WHAT IS REQUIRED: Each line from the one bearing "BottledBlonde Gilbert (180, 206)" through the last line of the entries below should be returned exactly, with pictures left out.

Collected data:
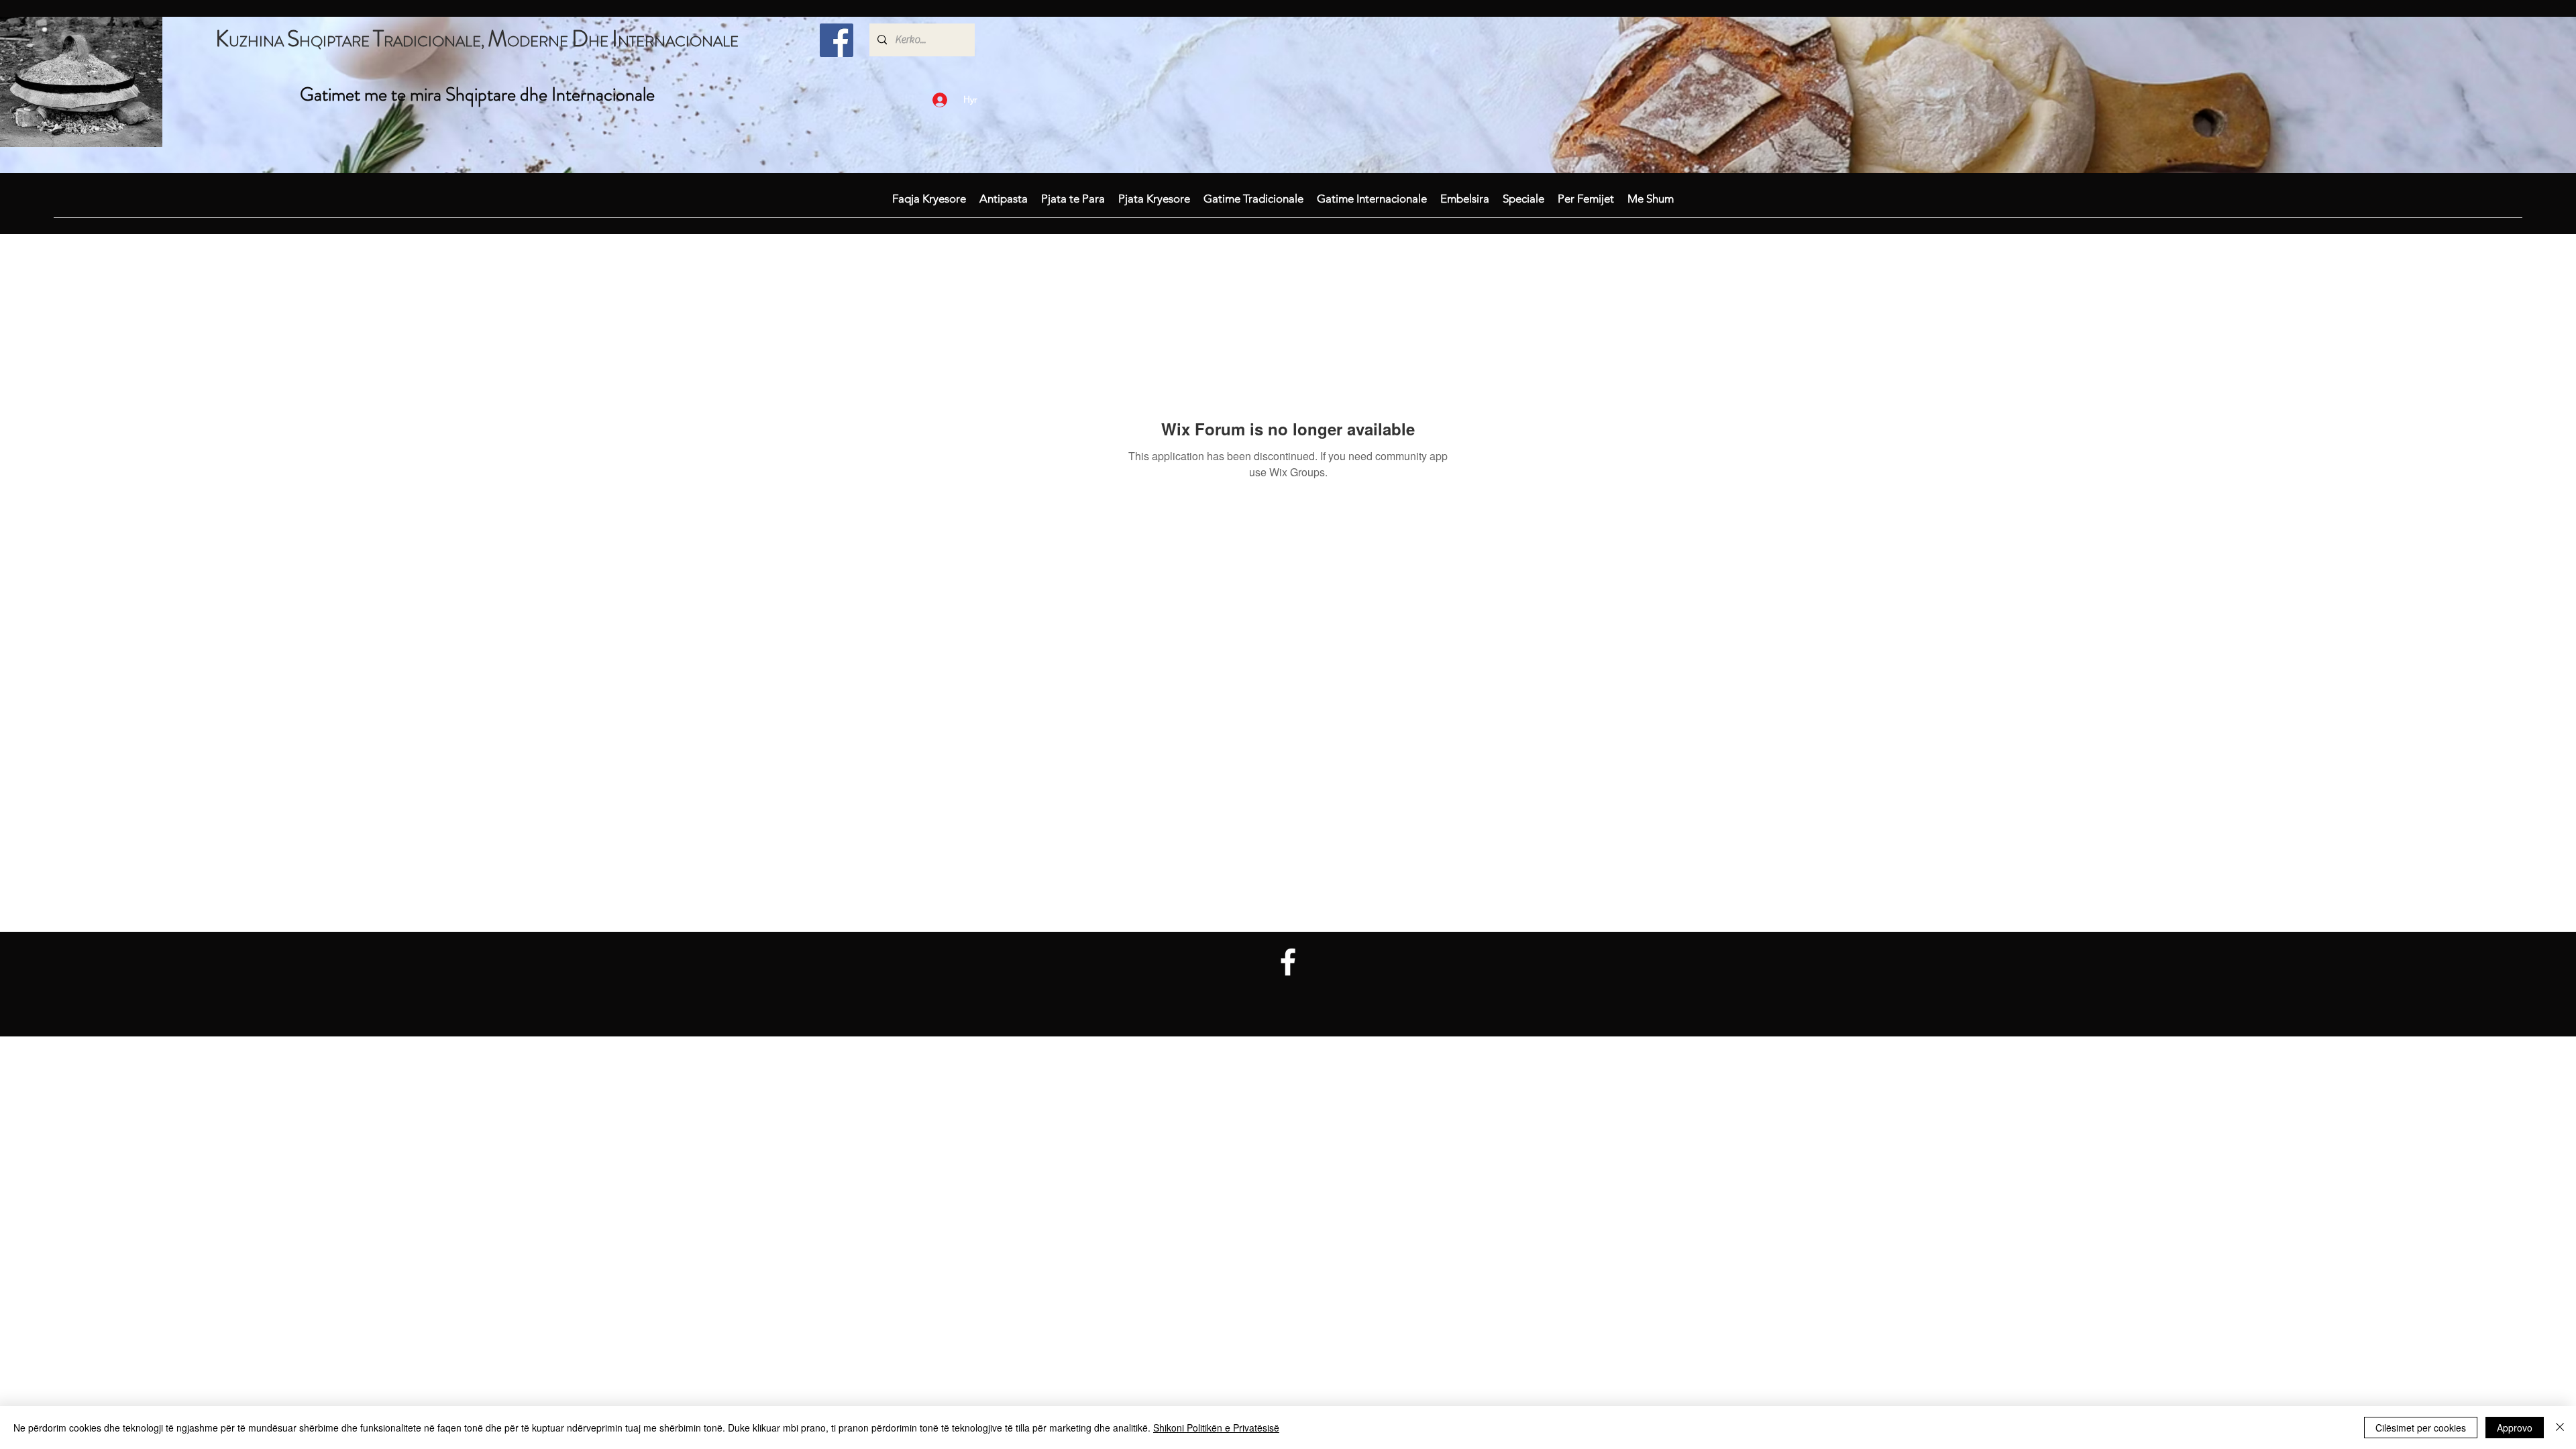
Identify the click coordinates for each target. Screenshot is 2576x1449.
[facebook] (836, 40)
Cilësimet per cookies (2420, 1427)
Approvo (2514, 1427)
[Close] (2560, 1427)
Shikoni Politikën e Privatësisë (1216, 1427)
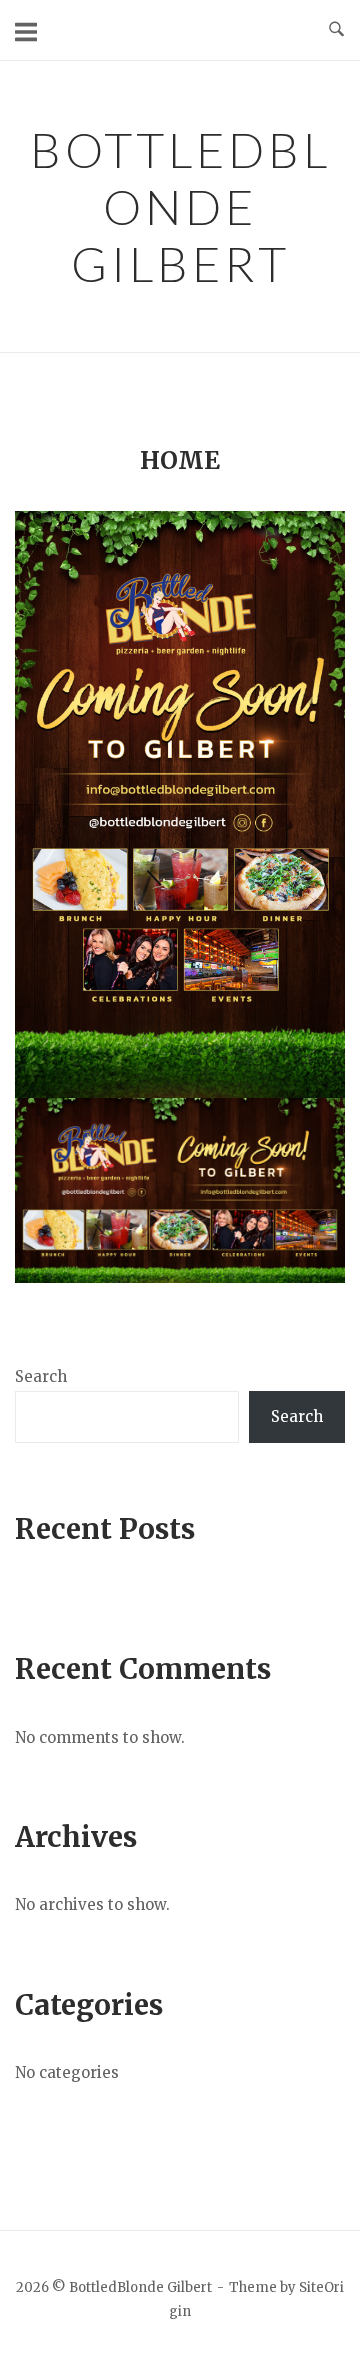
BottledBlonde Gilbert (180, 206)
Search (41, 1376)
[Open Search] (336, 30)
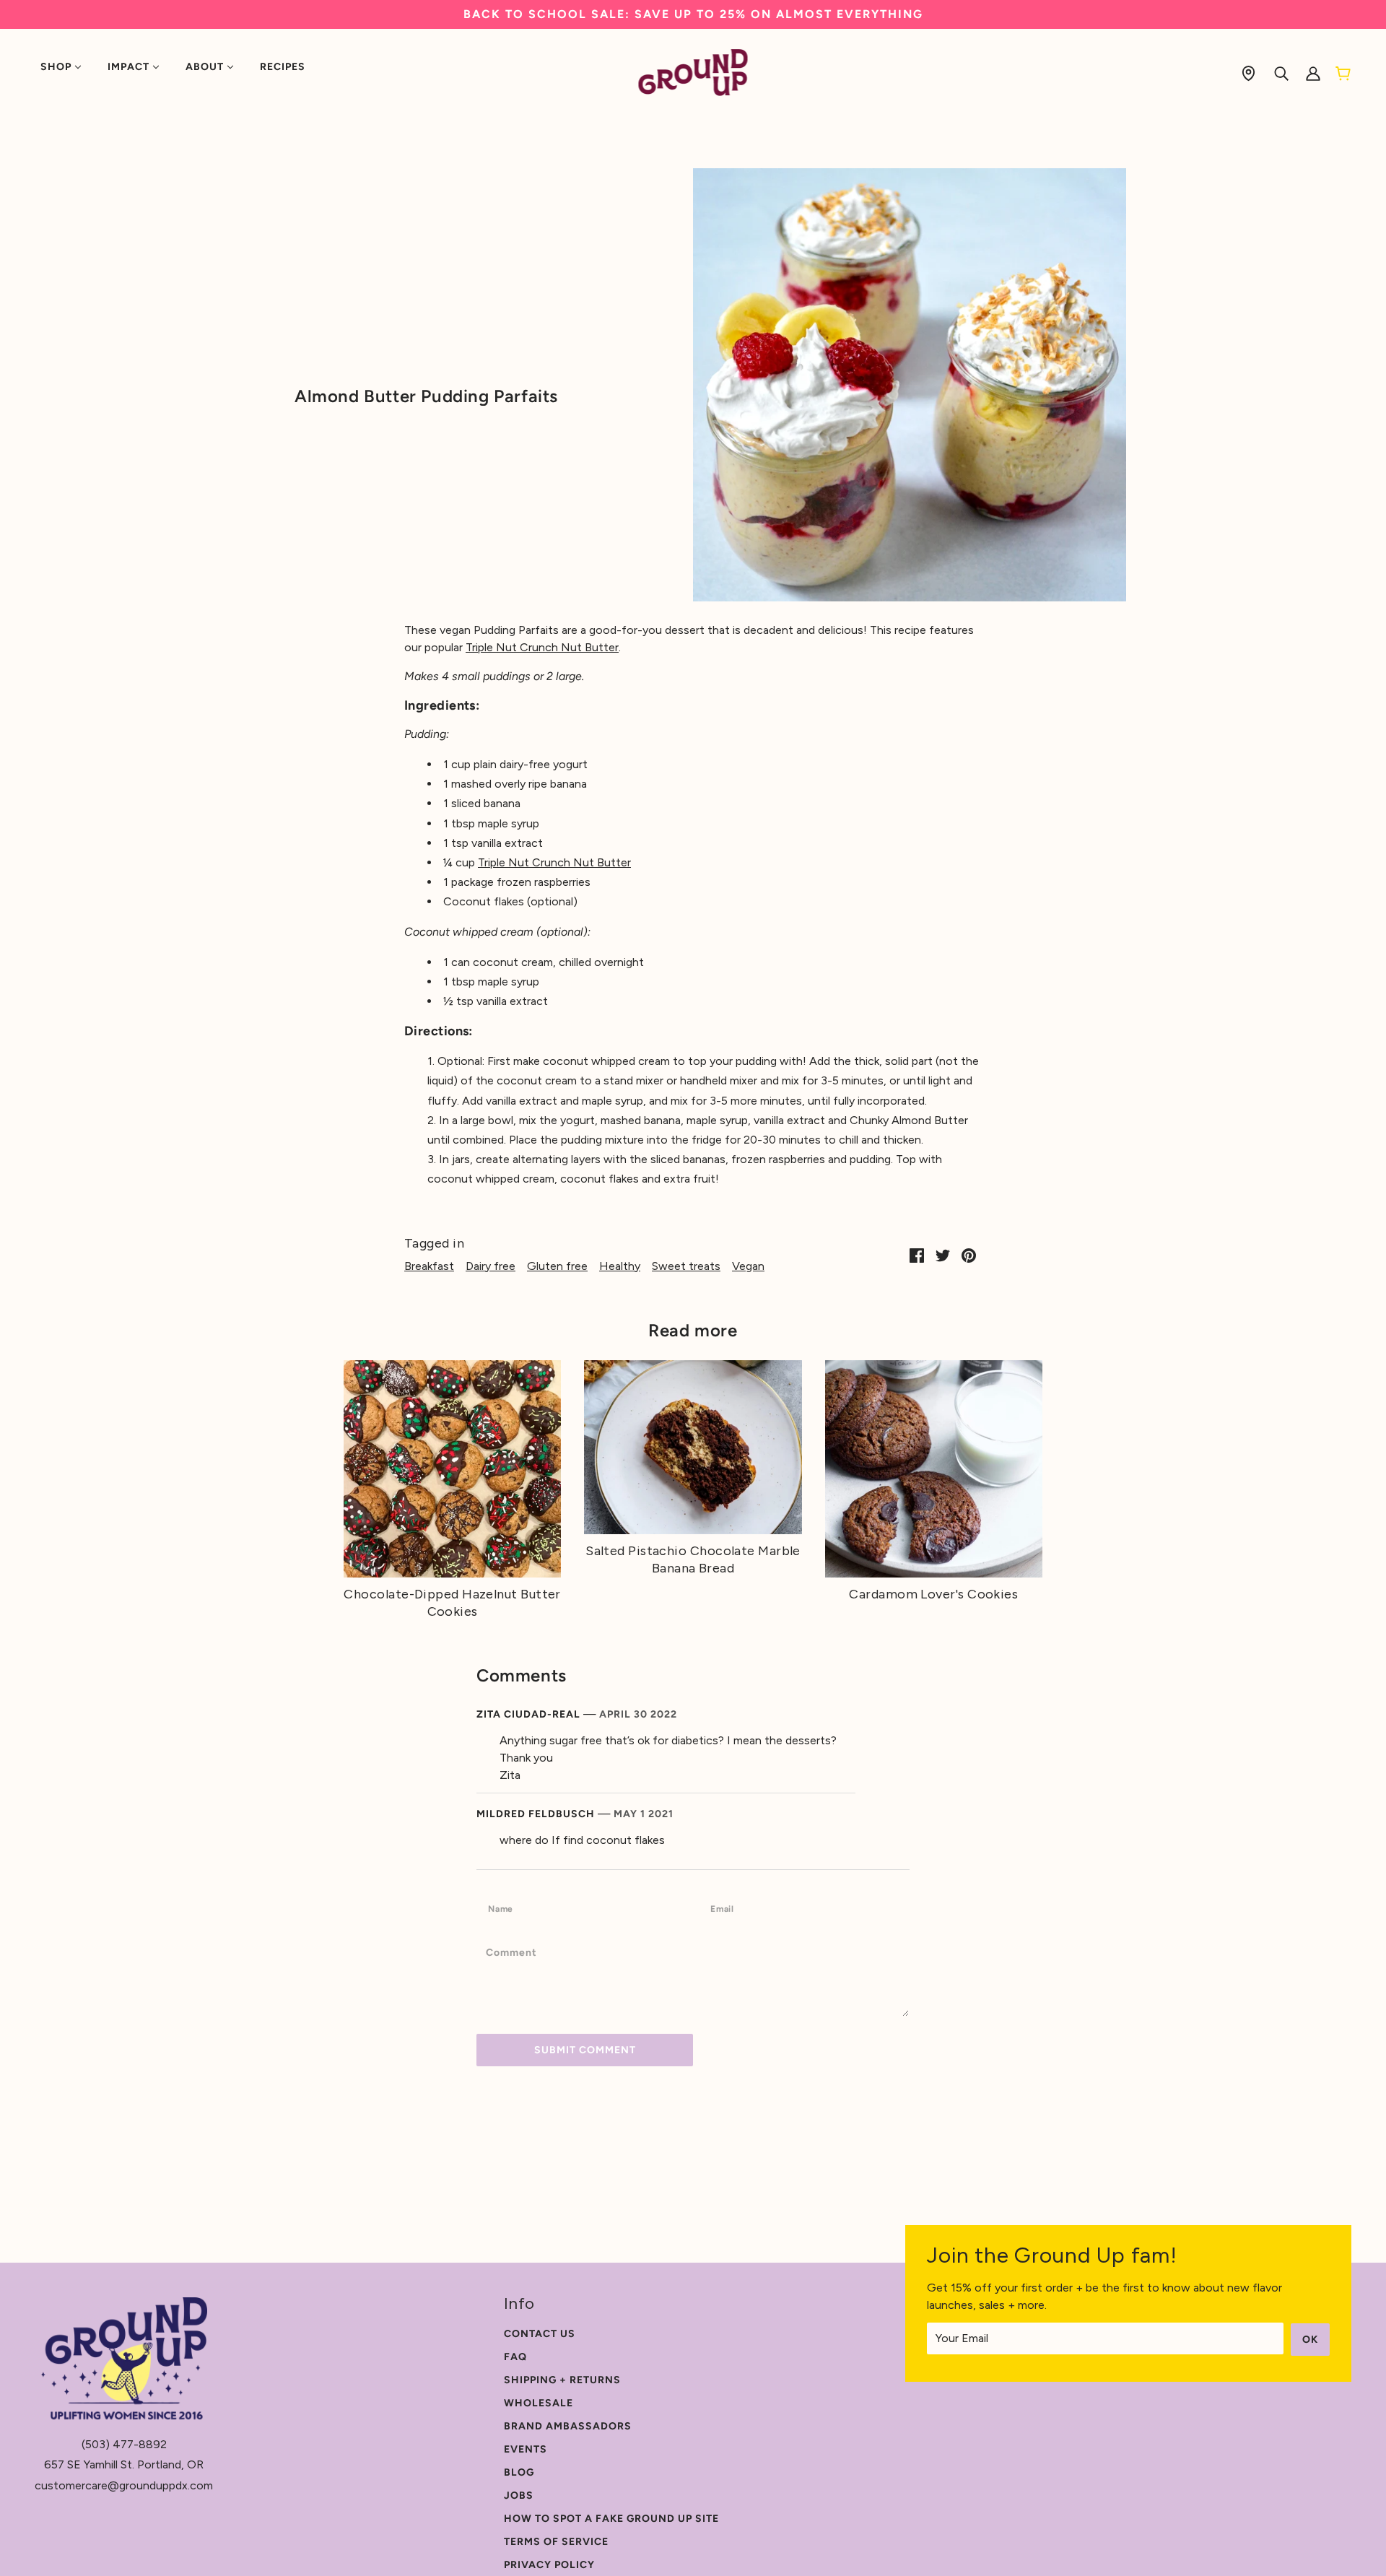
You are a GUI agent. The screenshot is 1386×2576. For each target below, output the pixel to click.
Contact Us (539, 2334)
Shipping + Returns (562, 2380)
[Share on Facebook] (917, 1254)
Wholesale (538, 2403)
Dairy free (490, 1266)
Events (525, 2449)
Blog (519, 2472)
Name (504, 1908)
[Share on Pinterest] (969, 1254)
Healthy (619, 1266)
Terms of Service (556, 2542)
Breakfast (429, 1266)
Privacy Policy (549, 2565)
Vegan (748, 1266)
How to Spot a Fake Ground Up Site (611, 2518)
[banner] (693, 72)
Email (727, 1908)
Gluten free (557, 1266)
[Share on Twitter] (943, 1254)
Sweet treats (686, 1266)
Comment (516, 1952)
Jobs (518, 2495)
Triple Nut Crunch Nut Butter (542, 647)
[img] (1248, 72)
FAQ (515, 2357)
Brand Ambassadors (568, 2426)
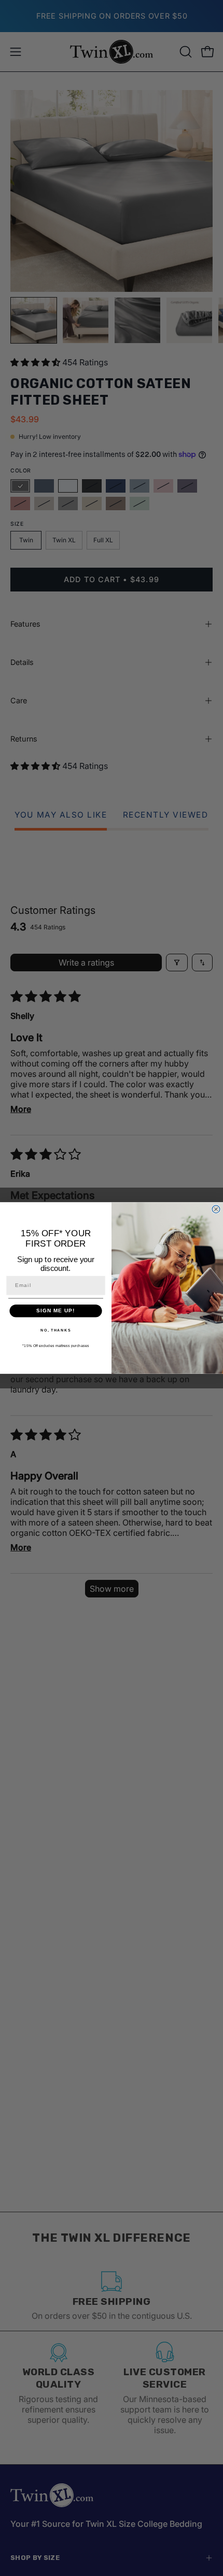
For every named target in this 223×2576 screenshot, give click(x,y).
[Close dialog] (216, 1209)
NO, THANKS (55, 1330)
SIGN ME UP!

RESPONSE:
BottledBlonde Gilbert (180, 206)
Search (41, 1376)
[Open Search] (336, 30)
You are a GUI agent. The screenshot is 1386×2576. For each target below, output the pixel to click.
Contact Us (539, 2334)
Shipping + Returns (562, 2380)
[Share on Facebook] (917, 1254)
Wholesale (538, 2403)
Dairy free (490, 1266)
Events (525, 2449)
Blog (519, 2472)
Name (504, 1908)
[Share on Pinterest] (969, 1254)
Healthy (619, 1266)
Terms of Service (556, 2542)
Breakfast (429, 1266)
Privacy Policy (549, 2565)
Vegan (748, 1266)
How to Spot a Fake Ground Up Site (611, 2518)
[banner] (693, 72)
Email (727, 1908)
Gluten free (557, 1266)
[Share on Twitter] (943, 1254)
Sweet treats (686, 1266)
Comment (516, 1952)
Jobs (518, 2495)
Triple Nut Crunch Nut Butter (542, 647)
[img] (1248, 72)
FAQ (515, 2357)
Brand Ambassadors (568, 2426)
For every named target in this 223×2576 screenshot, give click(x,y).
[Close dialog] (216, 1209)
NO, THANKS (55, 1330)
SIGN ME UP!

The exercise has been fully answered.